Everyone wins when you invest your time, effort, and resources to improve your sales team’s performance


There’s one thing that separates great sales managers from the mediocre:  They get out from behind their desks.  Above and beyond any other characteristic, we’ve seen that the sales manager’s active participation in the field is what drives a sales team’s performance upward.  The 2010 Sales Performance Optimization survey by CSO Insights confirmed our observations, describing sales coaching as “the number one key to improved performance.”

Although your time, effort, and resources are best invested with your “A” salespeople, a study by the Sales Executive Council found that B and C salespeople can improve productivity and revenue by at least 17% when they are coached consistently.  So, the better you are at coaching, the higher your company’s revenues will be, resulting in more support for your initiatives, and respect for your team. And here’s another plus:  the CSO Insights survey also found that a manager’s ability to identify salespeople who need coaching is directly correlated with his or her compensation level.  Better coaching equals better paycheck.

The most effective sales coaching requires:

  • Evaluating your salespeople so you understand exactly what strengths and weaknesses they bring to the sales role and knowing how to motivate each individual to achieve his or her best.

  • Insisting your salespeople learn and use a linked, sequential sales process.  Salespeople who follow a linked, sequential selling process stand a 93% chance of getting the sale... without one their chances are less than 42%.

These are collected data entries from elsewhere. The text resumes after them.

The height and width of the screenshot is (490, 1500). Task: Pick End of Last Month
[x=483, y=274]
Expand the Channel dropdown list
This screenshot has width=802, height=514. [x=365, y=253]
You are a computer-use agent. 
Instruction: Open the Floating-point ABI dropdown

  • Going on joint sales calls with your salespeople.  Make them effective by clearly stating goals and objectives, and follow up immediately after each call with a debriefing session.

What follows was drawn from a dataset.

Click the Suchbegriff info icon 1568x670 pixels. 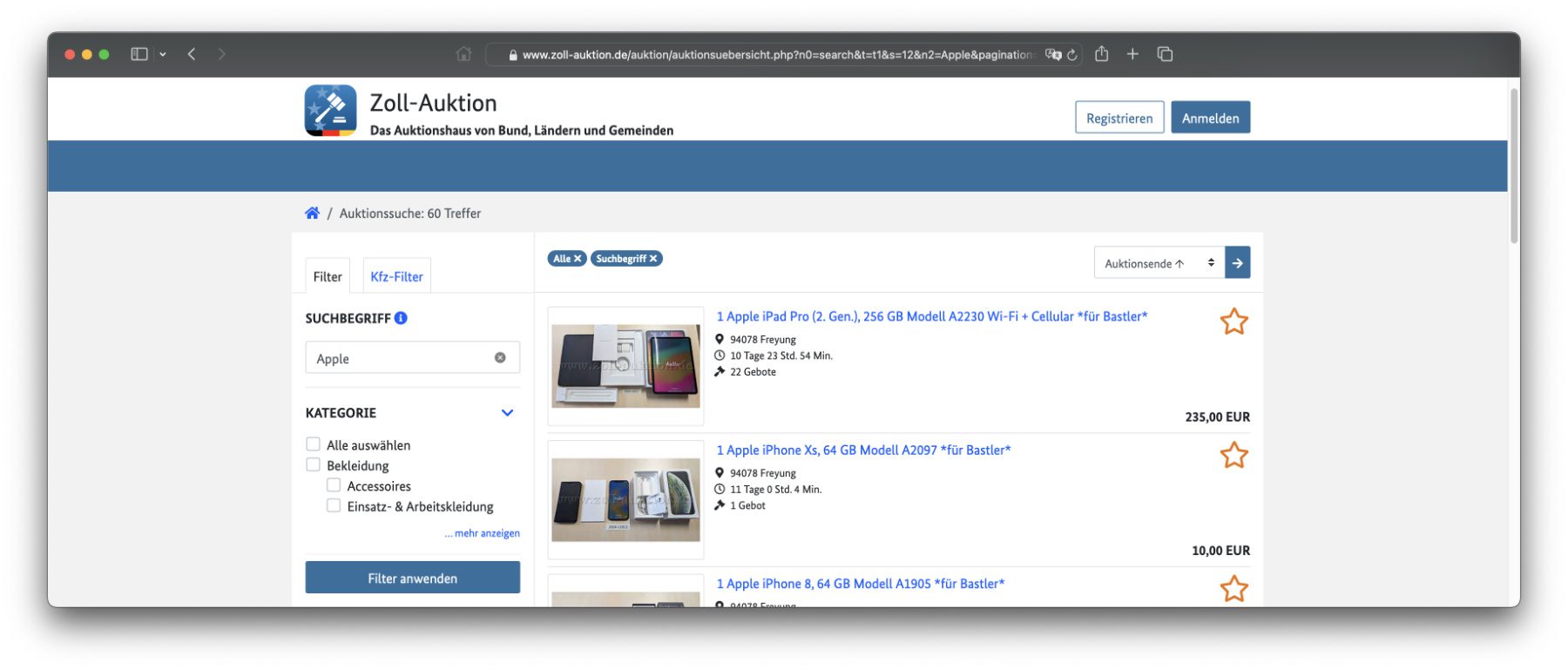point(401,318)
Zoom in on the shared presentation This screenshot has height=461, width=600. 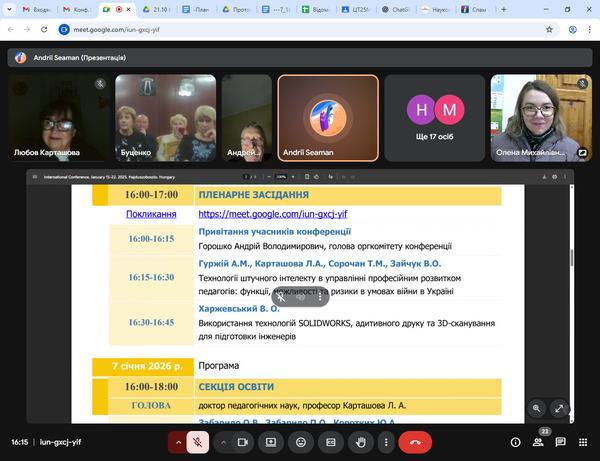(537, 408)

  • Providing good, constructive feedback in real time, or as close to real time as possible. 

  • Keeping coaching separate from performance appraisal, ensuring that feedback and course-correction are given in a development context, not a punitive one.

  • Facilitating and/or participating in problem-solving discussions related to specific sales issues.  Help salespeople learn from one another and create a culture that rewards the sharing of best practices.

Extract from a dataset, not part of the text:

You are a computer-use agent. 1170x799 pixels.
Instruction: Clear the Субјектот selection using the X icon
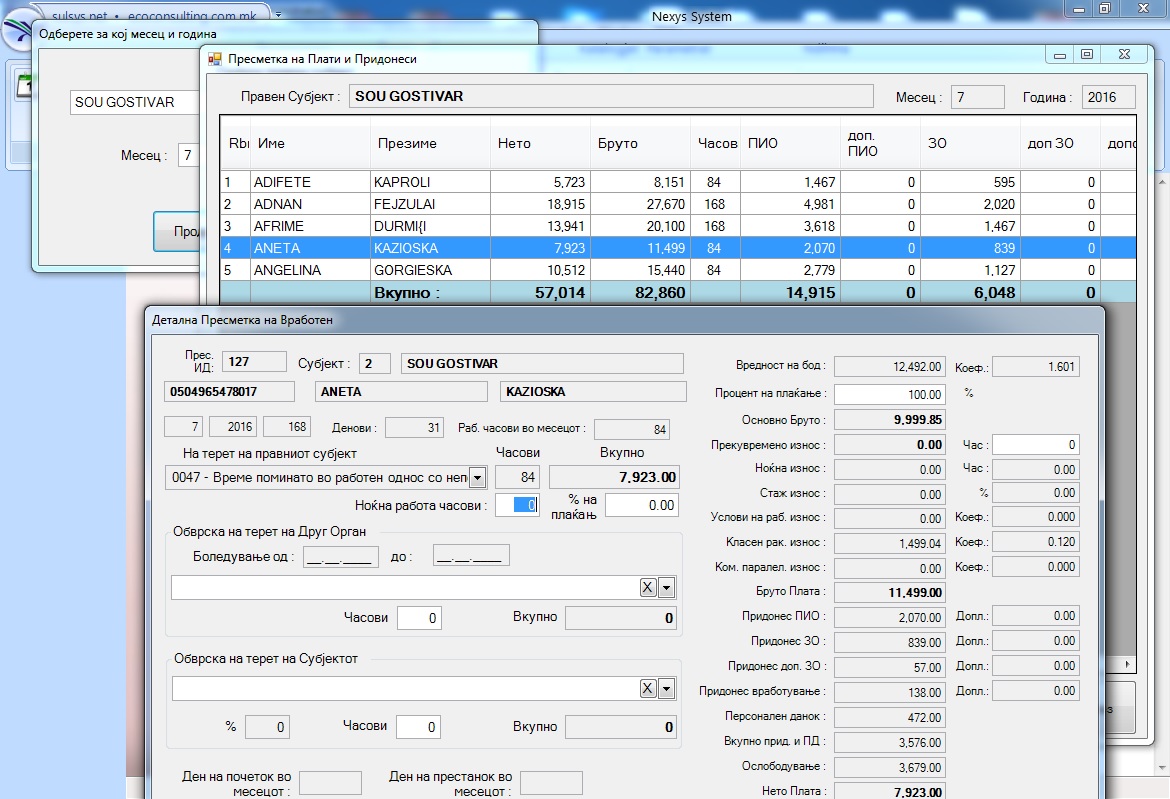(x=648, y=688)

  • Getting your salespeople actively involved in forecasting and anticipating trends in your market(s).  Find ways to be engaged with your organization’s customers – get out there and visit customers yourself, and ensure your salespeople are in touch with their customers even when they aren’t buying.

  • Supporting and encouraging your B and C salespeople, but not at the expense of your superstars.

Coaching is far more than training or taking advantage of teachable moments.  Great coaches have a fundamental belief that their real job – no matter what other responsibilities they may have – is developing their salespeople, collaborating with them to reach ambitious goals and helping them beat their own previous best efforts.  When you develop a coaching mindset and make coaching an integral part of every day’s activities, everyone wins.